OP‐4 ADVANCES IN TISSUE ENGINEERING TO REGENERATE THE INTESTINAL EPITHELIUM

Abstract

Introduction:Irreversible intestinal failure (IF) due to anatomical or functional loss is a devastating condition is associated with significant morbidity and mortality. Patients referred for intestinal transplantation suffer low survival rates due to the high graft‐rejection rate and sepsis as a consequence long‐term immunosuppression. These clinical challenges reveal an urgent need for research into new treatments for IF. Here, we present recent advances in our work on intestinal tissue engineering.Methods:Ethical approval is in place to collect intestinal tissue from patients at Great Ormond Street Hospital.
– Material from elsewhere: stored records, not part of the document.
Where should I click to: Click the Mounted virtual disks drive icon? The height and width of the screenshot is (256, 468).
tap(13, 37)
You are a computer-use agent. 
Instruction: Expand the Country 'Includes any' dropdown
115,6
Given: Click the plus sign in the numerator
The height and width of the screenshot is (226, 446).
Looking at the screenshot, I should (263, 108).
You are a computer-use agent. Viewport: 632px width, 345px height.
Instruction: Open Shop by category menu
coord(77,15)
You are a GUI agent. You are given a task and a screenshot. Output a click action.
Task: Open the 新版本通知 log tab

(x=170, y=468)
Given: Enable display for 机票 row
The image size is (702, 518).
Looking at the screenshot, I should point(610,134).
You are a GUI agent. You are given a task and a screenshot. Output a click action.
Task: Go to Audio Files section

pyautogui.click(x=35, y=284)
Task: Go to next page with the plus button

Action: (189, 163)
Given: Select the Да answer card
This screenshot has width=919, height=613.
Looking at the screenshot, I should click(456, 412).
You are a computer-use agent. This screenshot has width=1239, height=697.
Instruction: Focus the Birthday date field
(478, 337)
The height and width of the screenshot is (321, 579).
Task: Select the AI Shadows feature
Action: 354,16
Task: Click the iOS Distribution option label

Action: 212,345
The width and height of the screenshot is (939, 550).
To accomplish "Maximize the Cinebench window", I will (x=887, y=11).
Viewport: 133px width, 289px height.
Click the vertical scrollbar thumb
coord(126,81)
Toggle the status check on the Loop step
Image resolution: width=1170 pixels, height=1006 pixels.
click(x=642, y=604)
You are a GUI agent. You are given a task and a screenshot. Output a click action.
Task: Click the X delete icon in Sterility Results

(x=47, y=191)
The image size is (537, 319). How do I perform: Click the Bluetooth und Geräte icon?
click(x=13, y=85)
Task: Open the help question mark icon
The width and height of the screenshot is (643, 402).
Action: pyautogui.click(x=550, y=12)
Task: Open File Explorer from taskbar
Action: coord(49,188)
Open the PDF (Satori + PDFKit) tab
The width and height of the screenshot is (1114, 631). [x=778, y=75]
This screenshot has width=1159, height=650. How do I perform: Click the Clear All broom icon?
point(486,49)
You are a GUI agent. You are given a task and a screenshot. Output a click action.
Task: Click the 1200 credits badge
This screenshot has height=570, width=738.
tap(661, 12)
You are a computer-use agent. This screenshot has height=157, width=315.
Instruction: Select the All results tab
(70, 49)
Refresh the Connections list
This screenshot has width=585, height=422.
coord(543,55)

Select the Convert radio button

Intestinal crypts were isolated and organoids were cultured as previously described. Decellularization of whole intestinal sections was performed using 2 cycles of the Detergent Enzymatic Treatment (DET) as previously reported. Organoids were cultured on the epithelial surface of the acellular matrix in vitro for 10 days. Cell survival was analysed by histology, immunofluorescence, immunohistochemistry and electron microscopy techniques.Results:Intestinal crypts from the small intestine and colon were successfully isolated from endoscopic biopsies and cultured in order to generate 3 dimensional organoids. The presence of goblet cells and enterocyte cells were confirmed on immunohistochemistry. Whole sections of intestine of varying lengths were successfully decellularized and assessed using H&E staining and scanning electron microscopy. Organoids were seeded onto the epithelial surface of the acellular intestinal matrices and allowed to engraft for a period of 10 days in vitro. The formation of a neo‐epithelium with evidence of a microvillus brush border was evident after 10 days in culture. Furthermore, the cells had successfully migrated into the crypt domains of the matrix.Conclusions:We demonstrate the potential of tissue engineering for intestinal failure by combining organoid cultures with decellularization expertise. Our results confirm human intestinal organoids to be the ideal source of progenitor cells to regenerate the intestinal epithelium, with potential clinical applications for transplantation.